To comprehend how elevated temperatures promote primary root elongation, we need to understand how temperature information connects to the cell cycle. One such connector promised to be auxin, which (i) also acts as a messenger between thermo‐sensing and response in shoot thermomorphogenesis (Bellstaedt et al, 2019), and (ii) is known to promote the entrance of cells into the cell cycle especially by activating G1‐S‐phase genes (Perrot‐Rechenmann, 2010; del Pozo & Manzano, 2014). While several groups had previously shown that auxin plays an important role in root thermomorphogenesis (Hanzawa et al, 2013; Wang et al, 2016; Feraru et al, 2019; Gaillochet et al, 2020), its mechanistic role remained rather vague. Our data now support a model where auxin connects a temperature signal with the cell cycle in the root apical meristem. At high temperatures, free IAA levels are significantly increased in the root tip (Fig 4B) which contains the root apical meristem. In contrast, Gaillochet et al (2020) found no difference in free IAA levels between temperatures in seedling roots and suggested that an increase in auxin levels is not required for root thermomorphogenesis. However, this does not necessarily contradict our data because Gaillochet et al (2020) sampled whole roots, which may have diluted a spatially restricted temperature‐sensitive increase of auxin in root tips. Grafting (Figs 2B–D and EV2A and B), prevention of shoot–root auxin flow (Fig 4D), and dependency of DR5NLS::GFP reporter gene activity on rate‐limiting enzymes of the indole‐3‐pyruvate pathway (Fig 4C) suggest that high temperature induces local de novo auxin biosynthesis via the YUC/TAA route. The newly synthesized IAA is unlikely to originate from the shoot as blocking of auxin flow from the shoot to the root by localized application of NPA does not affect temperature responses in the root (Fig 4D). Instead, the IAA may be synthesized in the root apical meristem itself or elsewhere in the root and then transported downwards.

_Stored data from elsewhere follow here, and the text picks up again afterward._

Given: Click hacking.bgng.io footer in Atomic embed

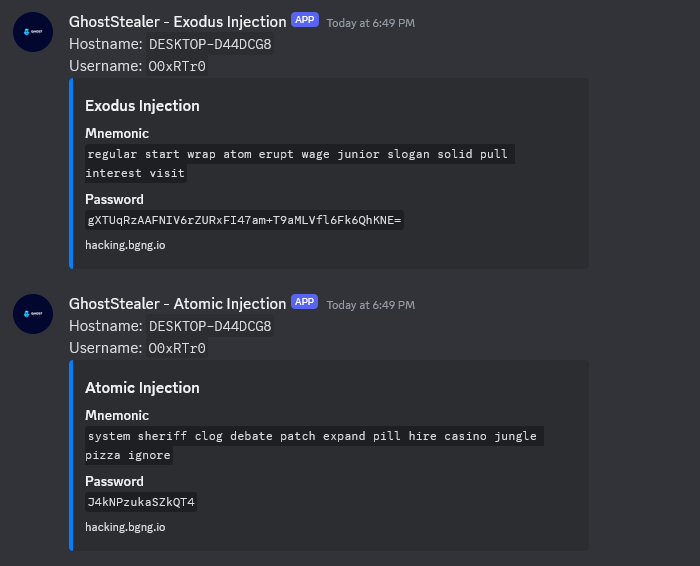Looking at the screenshot, I should click(x=125, y=527).
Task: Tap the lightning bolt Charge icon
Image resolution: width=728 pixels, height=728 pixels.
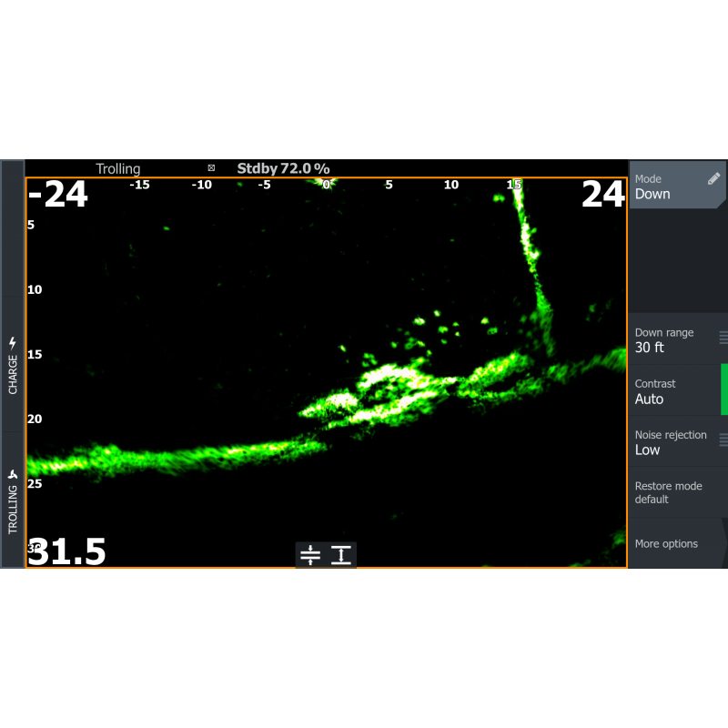Action: tap(13, 343)
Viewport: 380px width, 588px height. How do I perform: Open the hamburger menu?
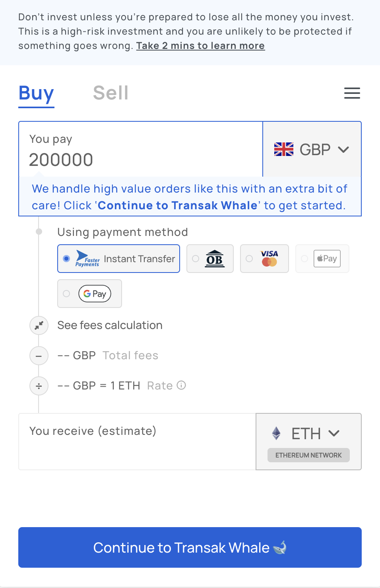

Importantly, the temperature‐induced increase of cell division rates depends on auxin (Fig 4G), providing a direct link between temperature, the phytohormone, and the cell cycle.

Conditional root growth phenotypes of several pin loss‐of‐function mutants (Fig 5A) and the dependence of increased DR5 signal on PINs in elevated temperatures (Fig 5B) suggest the involvement of polar auxin transport in the generation and/or maintenance of an auxin maximum in the root tip, which is supported by the expression pattern of, for example, PIN2 protein. For PIN2‐GFP, we observed a quantitative shift at 28°C from the lateral to the basal (lower) membrane of cortex cells. While this differs from Sauer et al (2006) who observed the opposite upon exogenous application of auxin to seedling roots in a non‐temperature context, it complements findings from Hanzawa et al (2013) who described a lateral‐to‐apical (upper) shift of PIN2‐GFP in epidermal root cells of high‐temperature‐treated seedlings. Together, this suggests an increased auxin flow through the root apical meristem at elevated ambient temperatures. Under the reverse fountain model (Benková et al, 2003; Grieneisen et al, 2007), redistribution of auxin in the columella requires PIN4, which also functions in generating a local sink and thereby an auxin gradient in the root tip (Friml et al, 2002). We observed a tendency of decreased PIN4‐GFP levels in the columella at 28°C (not significant; Fig EV5G), possibly interrupting this auxin flow and instead trapping auxin in the root tip, contributing to the maximum we detected in root tips of plants grown at high temperature (Fig 4B). Arguably, this would counteract an increased auxin flow through the meristem. However, pin4‐2 mutants displayed hyperelongated roots at elevated temperature (Fig 5A), making PIN4 a negative regulator of this response, suggesting that in a temperature context, PIN4's role in generating an auxin maximum in the root tip is likely secondary to its role in restricting meristem size (Fig EV5A and B). Although its localization patterns seemed unresponsive to temperature and PIN1‐GFP levels were only transiently affected by high temperature (Fig EV5E), PIN1 must be essential for this process, as its loss in pin1‐1 mutants completely abrogated temperature‐induced root elongation (Fig 5A).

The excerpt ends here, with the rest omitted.